Merchants from Arabia and Byzanthium, Persia and Japan jostled in its wide, straight streets. The Great Mosque, an Islamic structure built entirely in Chinese style, with sweeping tile roofs supported by massive wooden pillars, dates from this period. People flocked to Chang-An from remote parts of the Eurasian continent and the islands beyond to stare, to buy, above all, to learn.
"I'm proud of our past," said a young worker in a machine tool factory who accosted a visitor to practice in English. "We invented gunpowder, and printing , and papermaking. Our art and our sculpture were the best in the world."
Today, he continued, he knew that China had fallen far behind the industrialized nations of the West.
"But we are willing to work hard," he said. "Come back in 20 years' time. I hope you will see some progress."
The Xian of today covers more ground than did the Chang-An of Tang days. But for many centuries it was just a small provincial capital. In 1949, when the People's Republic was established, it had only 390,000 people "and less than 2, 000 bicycles," said Mr. Han.

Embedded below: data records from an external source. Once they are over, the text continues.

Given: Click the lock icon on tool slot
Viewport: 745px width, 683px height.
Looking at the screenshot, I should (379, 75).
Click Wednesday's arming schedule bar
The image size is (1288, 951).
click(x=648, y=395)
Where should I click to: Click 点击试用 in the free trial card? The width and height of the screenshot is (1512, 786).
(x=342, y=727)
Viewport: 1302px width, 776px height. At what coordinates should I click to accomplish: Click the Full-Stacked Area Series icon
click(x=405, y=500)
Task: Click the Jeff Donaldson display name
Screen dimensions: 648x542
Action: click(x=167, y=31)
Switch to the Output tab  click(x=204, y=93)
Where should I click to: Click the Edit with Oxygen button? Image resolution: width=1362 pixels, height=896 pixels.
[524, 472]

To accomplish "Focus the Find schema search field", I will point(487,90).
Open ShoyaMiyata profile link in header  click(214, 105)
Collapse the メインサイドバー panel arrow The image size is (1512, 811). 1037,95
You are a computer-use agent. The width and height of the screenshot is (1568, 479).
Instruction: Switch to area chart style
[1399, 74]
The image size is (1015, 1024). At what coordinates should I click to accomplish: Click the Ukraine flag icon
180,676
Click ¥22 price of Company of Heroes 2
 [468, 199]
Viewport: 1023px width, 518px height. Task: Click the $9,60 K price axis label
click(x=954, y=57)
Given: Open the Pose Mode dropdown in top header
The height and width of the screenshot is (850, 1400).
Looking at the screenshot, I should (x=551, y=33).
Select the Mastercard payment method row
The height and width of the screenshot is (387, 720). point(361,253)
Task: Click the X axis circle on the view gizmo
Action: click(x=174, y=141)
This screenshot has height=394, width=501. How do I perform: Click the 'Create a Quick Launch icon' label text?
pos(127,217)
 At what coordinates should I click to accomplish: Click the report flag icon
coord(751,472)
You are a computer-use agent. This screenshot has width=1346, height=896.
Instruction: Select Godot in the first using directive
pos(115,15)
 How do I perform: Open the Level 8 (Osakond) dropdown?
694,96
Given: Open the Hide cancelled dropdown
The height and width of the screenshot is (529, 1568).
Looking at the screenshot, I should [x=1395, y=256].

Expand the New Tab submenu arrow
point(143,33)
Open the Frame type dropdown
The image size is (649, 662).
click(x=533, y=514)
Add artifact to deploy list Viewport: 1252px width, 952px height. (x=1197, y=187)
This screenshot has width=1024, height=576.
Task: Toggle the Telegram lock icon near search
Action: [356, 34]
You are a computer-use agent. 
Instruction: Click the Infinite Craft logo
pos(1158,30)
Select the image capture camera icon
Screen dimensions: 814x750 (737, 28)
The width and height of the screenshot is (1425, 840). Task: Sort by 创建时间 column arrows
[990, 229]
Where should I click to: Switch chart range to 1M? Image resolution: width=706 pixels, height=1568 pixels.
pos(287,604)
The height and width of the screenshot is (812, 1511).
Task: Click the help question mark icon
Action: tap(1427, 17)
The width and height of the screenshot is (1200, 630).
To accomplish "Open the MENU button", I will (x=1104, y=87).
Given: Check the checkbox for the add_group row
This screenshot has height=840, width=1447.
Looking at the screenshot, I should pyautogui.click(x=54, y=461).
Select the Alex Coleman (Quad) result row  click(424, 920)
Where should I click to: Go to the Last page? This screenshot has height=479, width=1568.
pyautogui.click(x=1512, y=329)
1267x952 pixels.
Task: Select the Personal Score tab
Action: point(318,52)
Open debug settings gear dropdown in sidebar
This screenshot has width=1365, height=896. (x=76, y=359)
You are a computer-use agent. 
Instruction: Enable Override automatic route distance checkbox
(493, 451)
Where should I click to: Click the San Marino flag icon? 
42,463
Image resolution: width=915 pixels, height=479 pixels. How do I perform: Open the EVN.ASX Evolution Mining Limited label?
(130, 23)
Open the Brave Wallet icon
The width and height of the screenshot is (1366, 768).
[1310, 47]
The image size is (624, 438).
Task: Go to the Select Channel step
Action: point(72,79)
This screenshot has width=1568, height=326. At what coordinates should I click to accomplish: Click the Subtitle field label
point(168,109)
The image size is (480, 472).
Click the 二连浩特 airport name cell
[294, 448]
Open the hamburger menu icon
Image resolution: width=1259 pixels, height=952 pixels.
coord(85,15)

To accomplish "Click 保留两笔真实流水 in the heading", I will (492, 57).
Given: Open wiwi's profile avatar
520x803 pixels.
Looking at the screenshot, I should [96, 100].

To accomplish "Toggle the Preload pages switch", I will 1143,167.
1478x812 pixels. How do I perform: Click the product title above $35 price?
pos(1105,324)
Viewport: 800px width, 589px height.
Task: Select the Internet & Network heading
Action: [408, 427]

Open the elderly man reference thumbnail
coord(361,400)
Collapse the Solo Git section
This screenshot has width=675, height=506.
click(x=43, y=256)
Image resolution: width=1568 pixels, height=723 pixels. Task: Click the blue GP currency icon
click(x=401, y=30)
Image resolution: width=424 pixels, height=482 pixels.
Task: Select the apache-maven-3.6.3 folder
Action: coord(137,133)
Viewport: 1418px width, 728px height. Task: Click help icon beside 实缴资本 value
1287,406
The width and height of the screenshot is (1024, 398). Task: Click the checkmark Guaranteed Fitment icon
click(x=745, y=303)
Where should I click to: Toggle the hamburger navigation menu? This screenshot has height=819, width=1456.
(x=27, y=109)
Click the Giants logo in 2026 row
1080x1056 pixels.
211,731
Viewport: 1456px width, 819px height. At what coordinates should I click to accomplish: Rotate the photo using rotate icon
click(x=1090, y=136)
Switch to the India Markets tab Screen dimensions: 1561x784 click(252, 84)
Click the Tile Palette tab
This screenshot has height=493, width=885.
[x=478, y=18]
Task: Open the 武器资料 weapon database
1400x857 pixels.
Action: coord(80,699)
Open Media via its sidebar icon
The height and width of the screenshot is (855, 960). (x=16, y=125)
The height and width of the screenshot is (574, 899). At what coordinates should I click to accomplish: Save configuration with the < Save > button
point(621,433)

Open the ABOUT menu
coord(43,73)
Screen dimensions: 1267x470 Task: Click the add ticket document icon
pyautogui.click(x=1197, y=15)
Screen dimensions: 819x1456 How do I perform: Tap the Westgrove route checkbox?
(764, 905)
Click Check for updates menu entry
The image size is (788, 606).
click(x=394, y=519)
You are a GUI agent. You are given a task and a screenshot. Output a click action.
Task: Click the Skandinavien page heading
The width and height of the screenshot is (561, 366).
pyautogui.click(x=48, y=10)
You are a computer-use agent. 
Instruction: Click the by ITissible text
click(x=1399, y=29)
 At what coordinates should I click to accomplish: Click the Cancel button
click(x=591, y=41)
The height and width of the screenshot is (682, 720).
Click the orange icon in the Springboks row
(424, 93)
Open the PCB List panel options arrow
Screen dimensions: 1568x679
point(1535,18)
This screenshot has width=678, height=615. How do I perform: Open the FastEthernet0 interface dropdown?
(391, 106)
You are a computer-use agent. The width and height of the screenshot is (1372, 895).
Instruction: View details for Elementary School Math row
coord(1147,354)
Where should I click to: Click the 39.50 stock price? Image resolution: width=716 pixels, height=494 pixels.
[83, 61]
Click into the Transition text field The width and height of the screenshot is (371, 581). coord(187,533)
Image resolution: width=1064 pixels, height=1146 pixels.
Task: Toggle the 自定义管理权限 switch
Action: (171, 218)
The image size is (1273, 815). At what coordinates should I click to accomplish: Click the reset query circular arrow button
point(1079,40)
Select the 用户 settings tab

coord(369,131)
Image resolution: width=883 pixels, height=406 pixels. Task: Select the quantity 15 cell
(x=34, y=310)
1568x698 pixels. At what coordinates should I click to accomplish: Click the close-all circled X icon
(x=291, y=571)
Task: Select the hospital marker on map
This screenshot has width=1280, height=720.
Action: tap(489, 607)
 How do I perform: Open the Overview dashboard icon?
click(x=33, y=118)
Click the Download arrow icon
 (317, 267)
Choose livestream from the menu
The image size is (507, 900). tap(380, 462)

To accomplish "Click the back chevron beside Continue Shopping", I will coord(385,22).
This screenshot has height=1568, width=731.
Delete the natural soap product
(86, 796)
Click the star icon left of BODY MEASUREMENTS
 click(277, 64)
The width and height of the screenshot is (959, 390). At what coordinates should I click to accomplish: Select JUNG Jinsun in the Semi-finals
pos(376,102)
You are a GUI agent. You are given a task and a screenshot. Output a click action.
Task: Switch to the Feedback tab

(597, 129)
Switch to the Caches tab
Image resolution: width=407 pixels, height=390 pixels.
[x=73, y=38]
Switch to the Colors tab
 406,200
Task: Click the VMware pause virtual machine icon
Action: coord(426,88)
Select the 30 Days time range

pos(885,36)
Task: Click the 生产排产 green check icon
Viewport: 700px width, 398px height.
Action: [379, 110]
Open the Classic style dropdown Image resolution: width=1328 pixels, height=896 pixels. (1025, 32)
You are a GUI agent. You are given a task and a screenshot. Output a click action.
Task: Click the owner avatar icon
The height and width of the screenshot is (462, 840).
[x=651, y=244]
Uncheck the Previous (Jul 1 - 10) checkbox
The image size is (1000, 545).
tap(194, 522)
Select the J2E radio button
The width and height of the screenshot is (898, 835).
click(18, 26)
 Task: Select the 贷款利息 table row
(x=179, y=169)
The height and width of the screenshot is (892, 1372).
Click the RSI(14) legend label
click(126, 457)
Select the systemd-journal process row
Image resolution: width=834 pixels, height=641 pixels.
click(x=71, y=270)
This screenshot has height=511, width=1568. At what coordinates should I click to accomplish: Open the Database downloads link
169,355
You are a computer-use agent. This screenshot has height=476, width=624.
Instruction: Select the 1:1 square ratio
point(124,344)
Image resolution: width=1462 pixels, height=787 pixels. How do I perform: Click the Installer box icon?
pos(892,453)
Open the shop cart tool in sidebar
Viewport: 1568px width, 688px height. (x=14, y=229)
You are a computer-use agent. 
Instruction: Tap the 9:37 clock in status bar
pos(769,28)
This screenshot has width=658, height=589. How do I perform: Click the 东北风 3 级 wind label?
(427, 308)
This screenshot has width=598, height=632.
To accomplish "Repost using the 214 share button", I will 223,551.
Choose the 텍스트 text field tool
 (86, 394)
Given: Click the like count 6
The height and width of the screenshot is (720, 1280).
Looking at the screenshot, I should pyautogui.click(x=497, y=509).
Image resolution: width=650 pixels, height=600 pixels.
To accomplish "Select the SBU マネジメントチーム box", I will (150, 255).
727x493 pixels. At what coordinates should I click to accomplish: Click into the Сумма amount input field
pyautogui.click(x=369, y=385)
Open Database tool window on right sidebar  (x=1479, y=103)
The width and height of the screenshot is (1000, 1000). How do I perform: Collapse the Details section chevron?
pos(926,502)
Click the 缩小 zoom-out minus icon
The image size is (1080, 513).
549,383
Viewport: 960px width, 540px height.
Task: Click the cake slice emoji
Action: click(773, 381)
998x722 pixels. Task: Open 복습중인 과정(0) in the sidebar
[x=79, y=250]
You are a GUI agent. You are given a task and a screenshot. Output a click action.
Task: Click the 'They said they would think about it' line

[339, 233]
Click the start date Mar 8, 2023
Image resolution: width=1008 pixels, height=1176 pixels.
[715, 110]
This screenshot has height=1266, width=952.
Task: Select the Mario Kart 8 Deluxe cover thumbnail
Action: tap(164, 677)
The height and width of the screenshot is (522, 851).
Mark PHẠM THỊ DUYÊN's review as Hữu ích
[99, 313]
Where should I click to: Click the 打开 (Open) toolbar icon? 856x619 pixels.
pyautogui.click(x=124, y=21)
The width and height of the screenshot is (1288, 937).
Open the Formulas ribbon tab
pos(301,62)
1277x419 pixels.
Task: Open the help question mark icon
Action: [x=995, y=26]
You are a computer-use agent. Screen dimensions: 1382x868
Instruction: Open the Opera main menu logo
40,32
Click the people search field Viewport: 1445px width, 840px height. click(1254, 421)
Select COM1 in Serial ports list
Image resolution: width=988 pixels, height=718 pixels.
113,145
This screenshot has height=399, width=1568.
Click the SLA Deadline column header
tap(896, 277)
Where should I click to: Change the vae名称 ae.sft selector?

The city walls of Xian, built during the Ming Dynasty (1368-1644), enclosed an area of some five square miles -- one eighth the site of the Tang city. Still, Xian is one of the few cities of China to have kept its old walls, even though they are crumbling in parts.
Mr. Han has an ambitious plan to restore the walls, especially the four main gates -- north, south, east, west. The west gate was rebuilt last year and houses a small museum of Xian's past. The north gate is under restoration now.
Mr. Han is from Peking, where he was a student of the great architect Liang Shicheng. In the early days of the People's Republic, Professor Liang had a grandiose plan to preserve Peking's walls and gates, and to turn them into flowering walkways and cultural monuments.
But then Mao Tse-tung publicly dressed down the professor for thinking in such extravagant terms of the feudal past. Peking's walls and gates were demolished one by one. Many other cities of China followed suit, but not Xian.
"It was thanks to Xi Zhongxun, then deputy premier, that we could keep our walls," Mr. Han recalled. Mr. Xi, who hails from the Xian area, sided with those city fathers who wanted to preserve the walls as a monument to the past. Today, the area within the walls is the busiest, most animated section of the city, with bustling shops and marvelous tile-roofed courtyard gates leading to a maze of alleys.
"We intend to preserve this area as a commercial and residential section," said Mr. Han.
Industry is concentrated in the southern outskirts of the city, since the prevailing winds are from the northeast and will help to blow airborne pollution away. Factories now inside the city are being asked to move, but the process is slow and will take at least 20 years to complete, according to Mr. Han.
Present-day Xian covers about 45 square miles (old Chang-An had about 30) and has a population of 1.4 million.
There is a heavy emphasis on education. Shanghai's famed communications university, which specializes in science and technology, has set up a branch here.
Almost all the students I interviewed at one high school wanted to go to this university, many of them hoping to enter the difficult computer sciences department. Among the many other institutes is one that specializes in the history and archaeology of Han and Tang times.
In flat Xian, cars are still a rarity, but the age of the two- and three-bicycle family has arrived with a vengeance.
"We have 800,000 bicycles today, more than 1 for every 2 inhabitants," said Mr. Han. He didn't know how that compared with the number of oxcarts and palanquins in Tang times, but of one thing he was certain: "If you consider that the Han and Tang periods represented two peaks for Xian's glory, then I think we can safely say that we are enjoying our third peak today."